Saved data entries
== Segment start ==

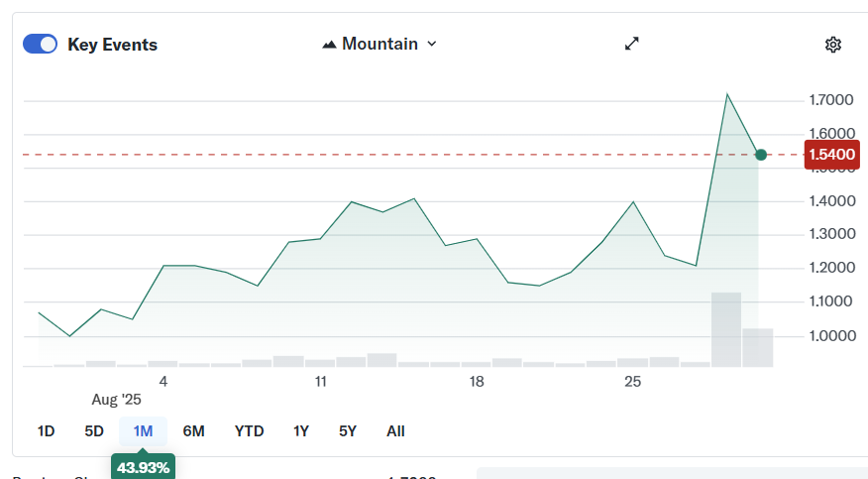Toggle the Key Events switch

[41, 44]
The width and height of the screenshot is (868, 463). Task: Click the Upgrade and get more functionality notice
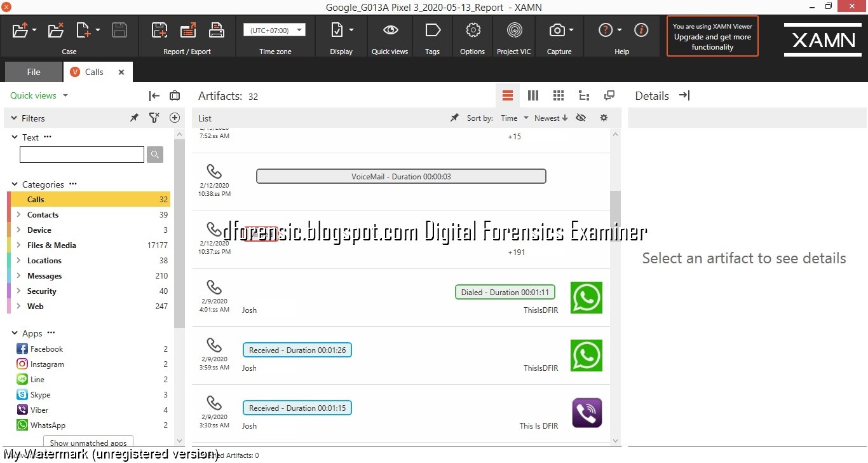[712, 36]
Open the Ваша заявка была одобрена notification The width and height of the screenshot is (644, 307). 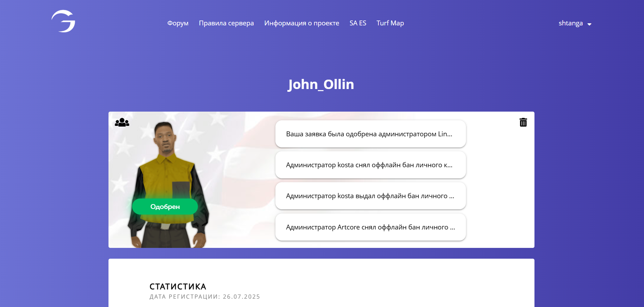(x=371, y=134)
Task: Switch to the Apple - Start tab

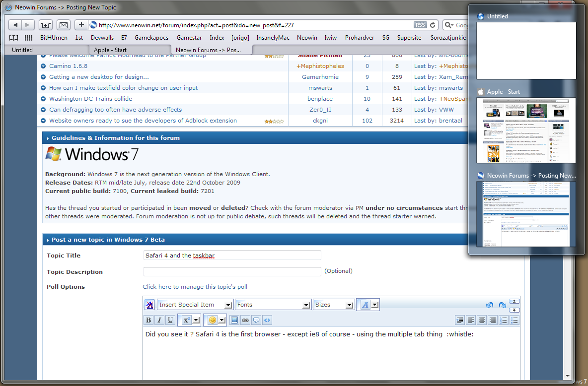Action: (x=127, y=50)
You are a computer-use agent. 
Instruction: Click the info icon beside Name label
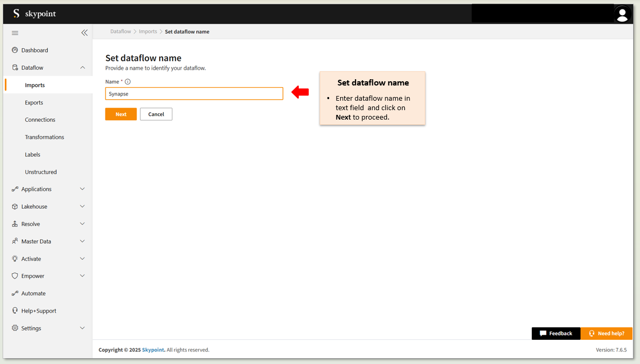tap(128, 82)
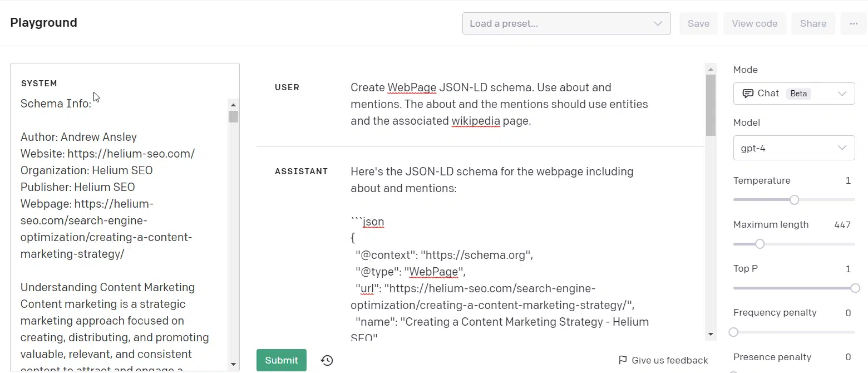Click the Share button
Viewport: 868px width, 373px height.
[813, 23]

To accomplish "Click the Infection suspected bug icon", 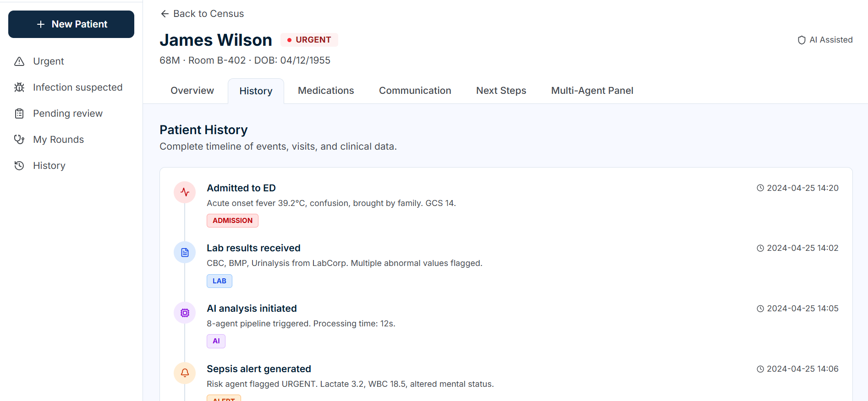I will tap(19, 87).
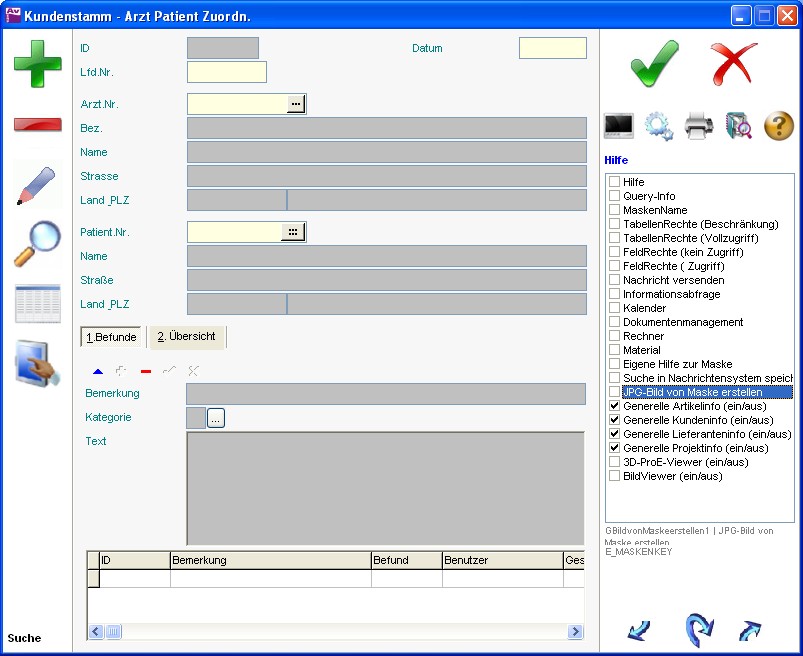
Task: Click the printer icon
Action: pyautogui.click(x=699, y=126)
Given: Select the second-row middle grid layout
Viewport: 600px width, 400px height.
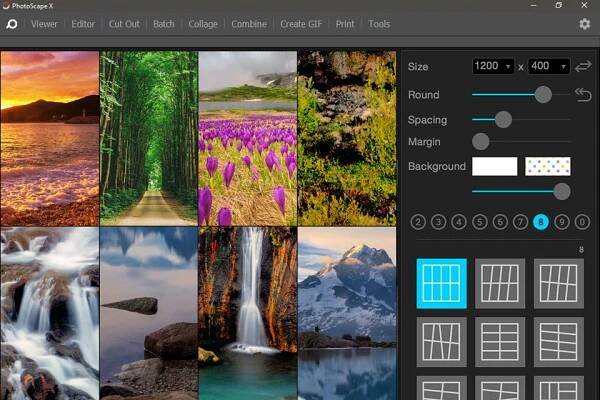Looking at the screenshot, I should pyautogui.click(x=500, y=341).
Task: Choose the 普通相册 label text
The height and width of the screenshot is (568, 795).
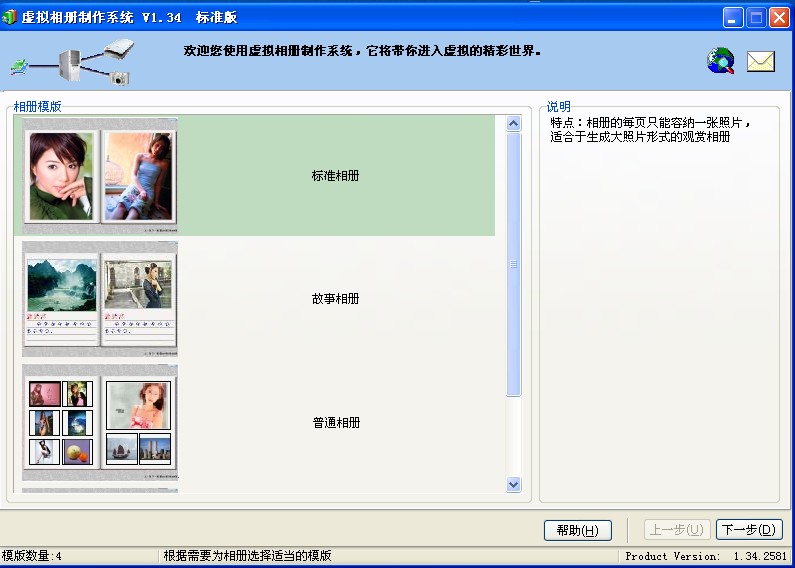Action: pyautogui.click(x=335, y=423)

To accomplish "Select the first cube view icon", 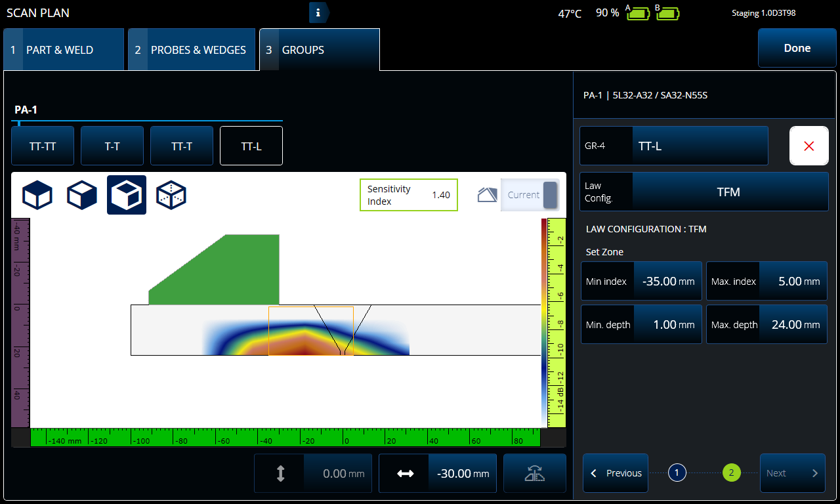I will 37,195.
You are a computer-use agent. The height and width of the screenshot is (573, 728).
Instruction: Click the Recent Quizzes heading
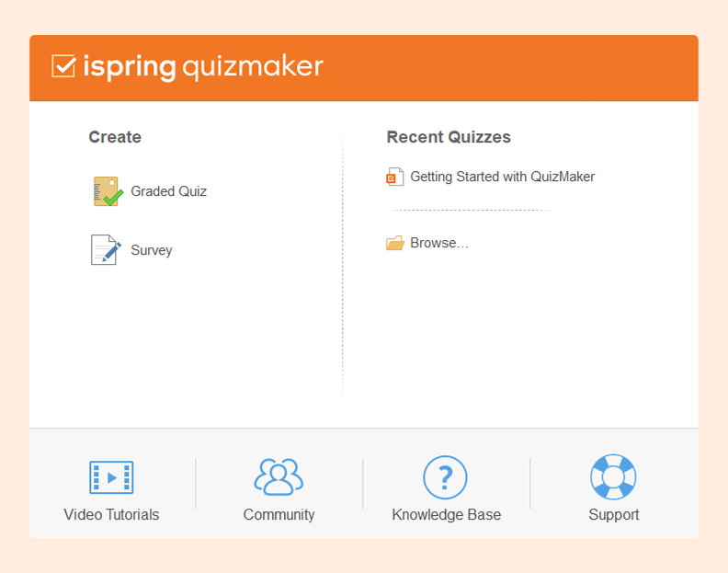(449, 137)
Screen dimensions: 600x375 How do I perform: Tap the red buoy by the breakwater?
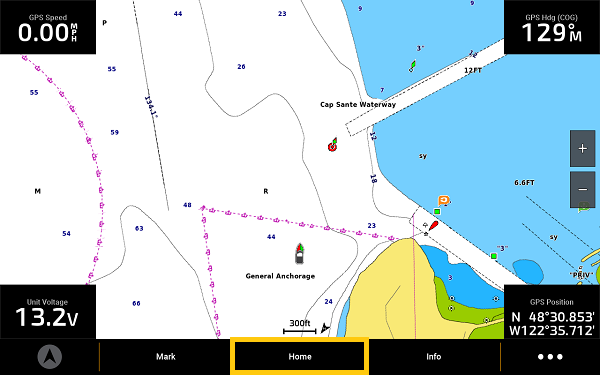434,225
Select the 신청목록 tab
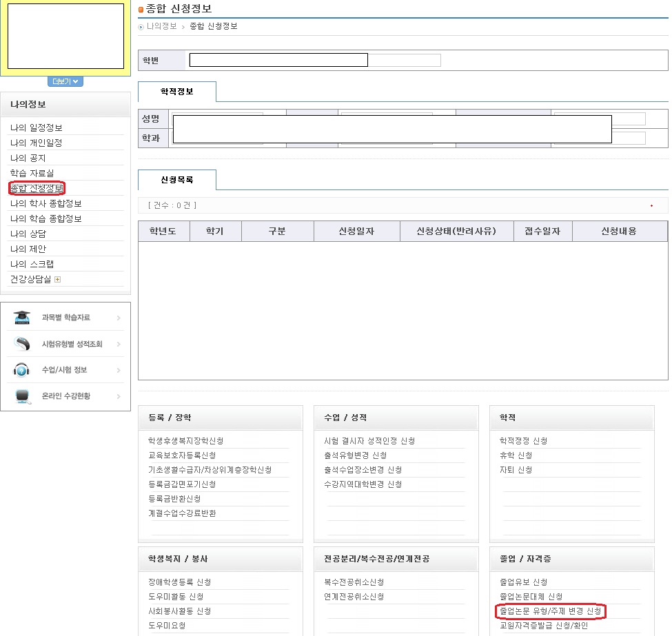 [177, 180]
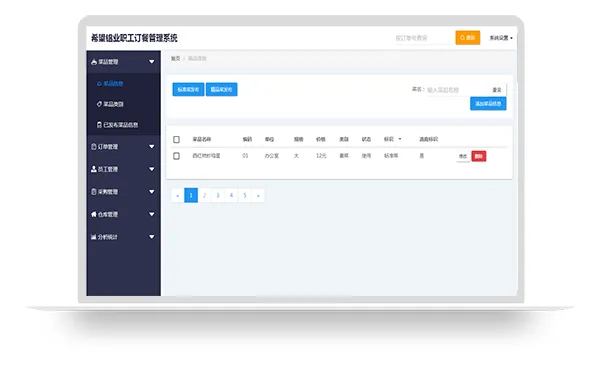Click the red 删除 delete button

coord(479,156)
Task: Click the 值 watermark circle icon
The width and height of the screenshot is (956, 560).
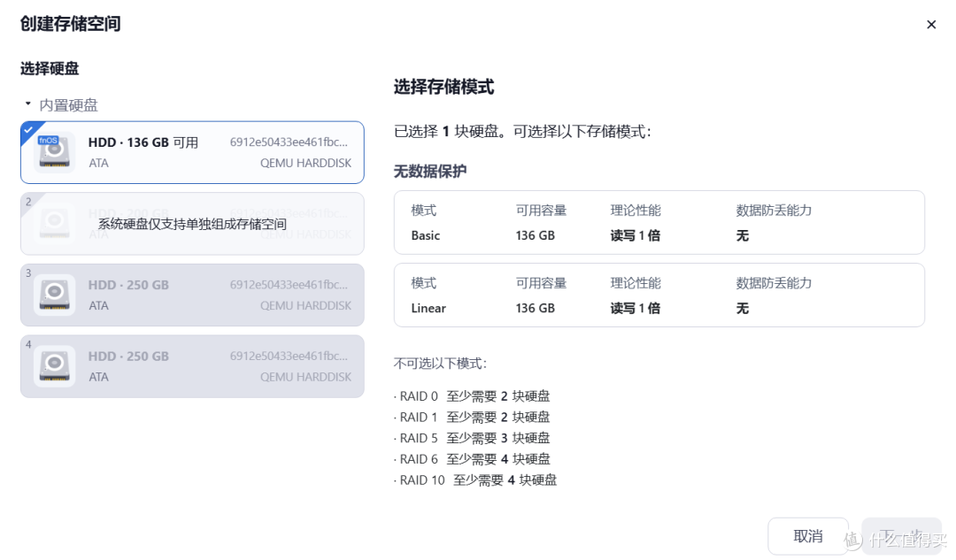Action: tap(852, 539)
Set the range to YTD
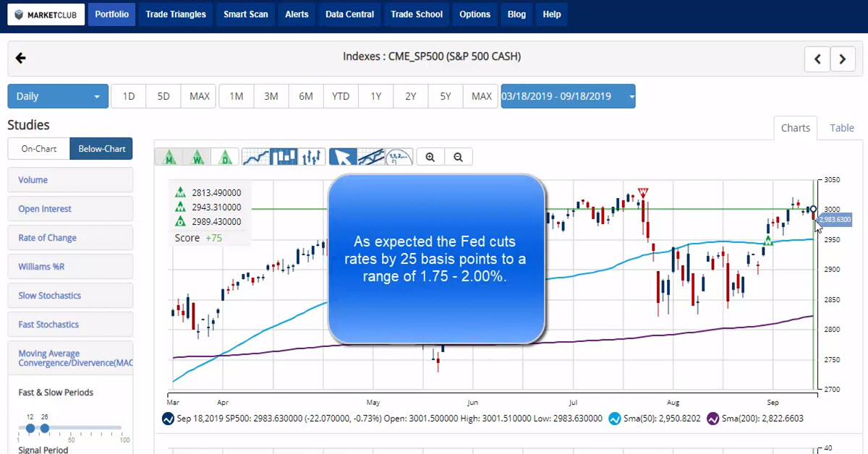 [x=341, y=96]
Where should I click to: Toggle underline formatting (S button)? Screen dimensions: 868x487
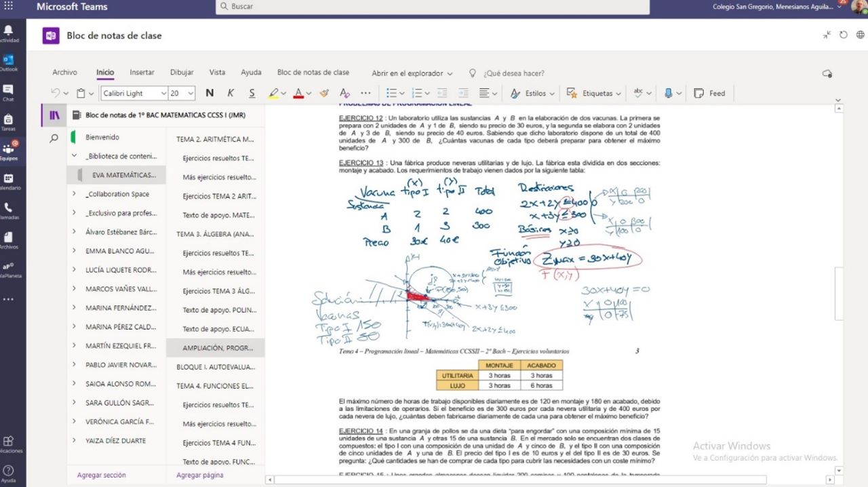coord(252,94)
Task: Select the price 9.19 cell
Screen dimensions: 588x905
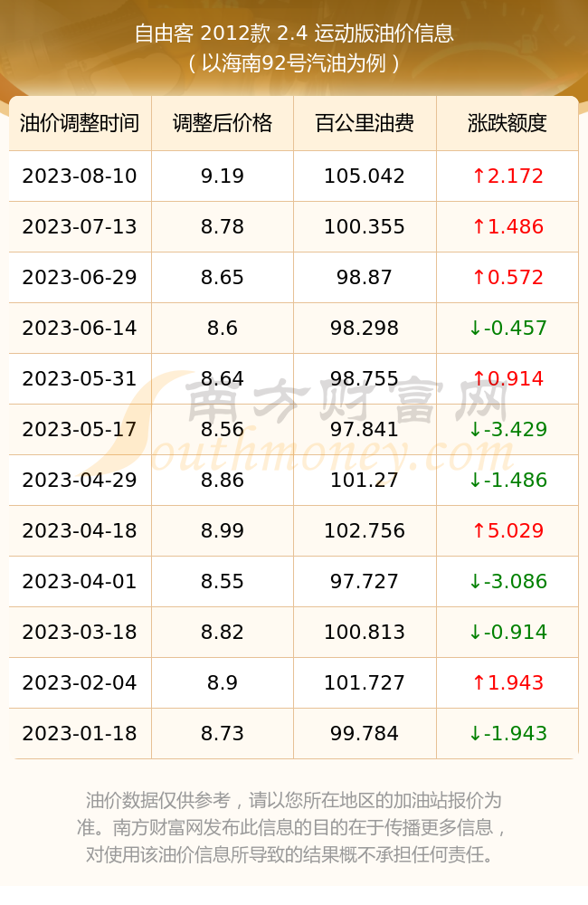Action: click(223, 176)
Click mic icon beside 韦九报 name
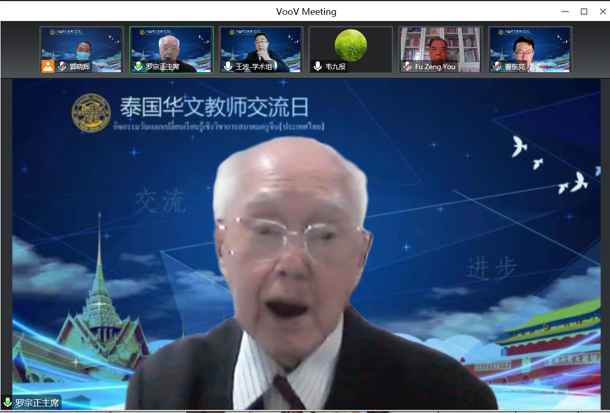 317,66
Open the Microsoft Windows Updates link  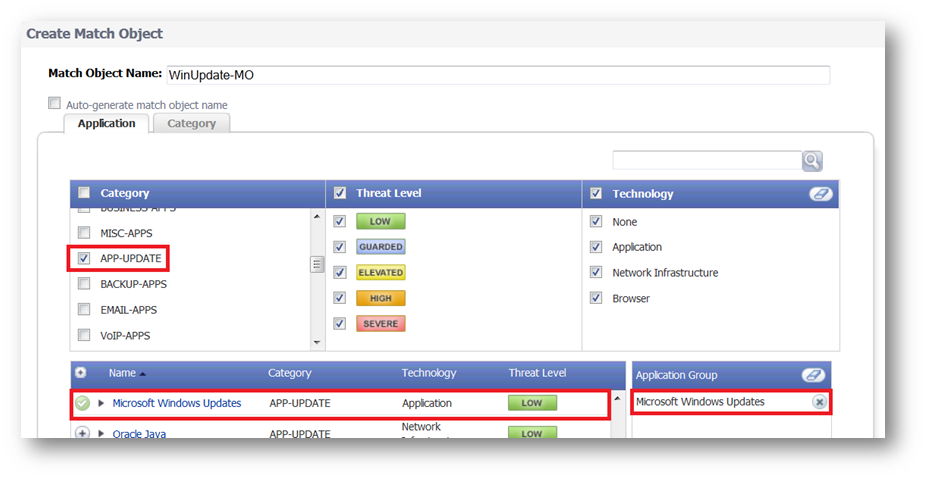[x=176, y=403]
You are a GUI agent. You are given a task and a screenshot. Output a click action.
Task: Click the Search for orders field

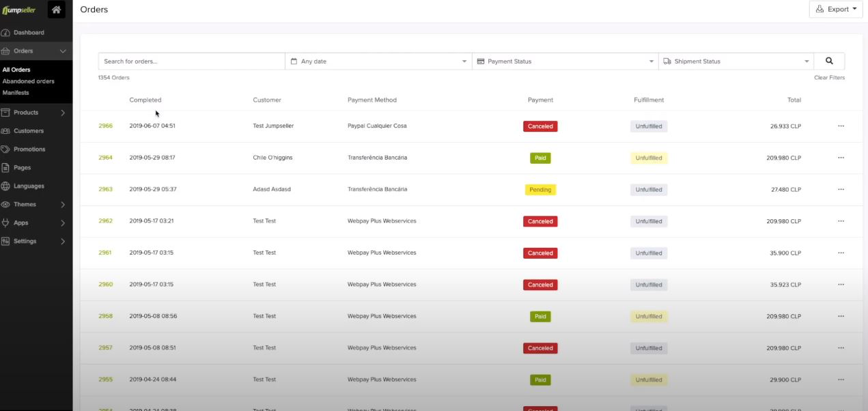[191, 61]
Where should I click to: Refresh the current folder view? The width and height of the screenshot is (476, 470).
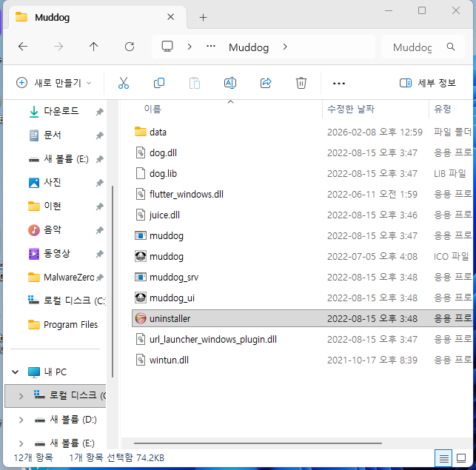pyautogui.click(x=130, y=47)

== Segment end ==

EXERCISE
For each line of the entries that contains the word "agent", make a copy.

REPLY
You are a computer-use agent. 
You are a computer-use agent. The height and width of the screenshot is (573, 728).
You are a GUI agent. You are given a task and a screenshot. Output a click action.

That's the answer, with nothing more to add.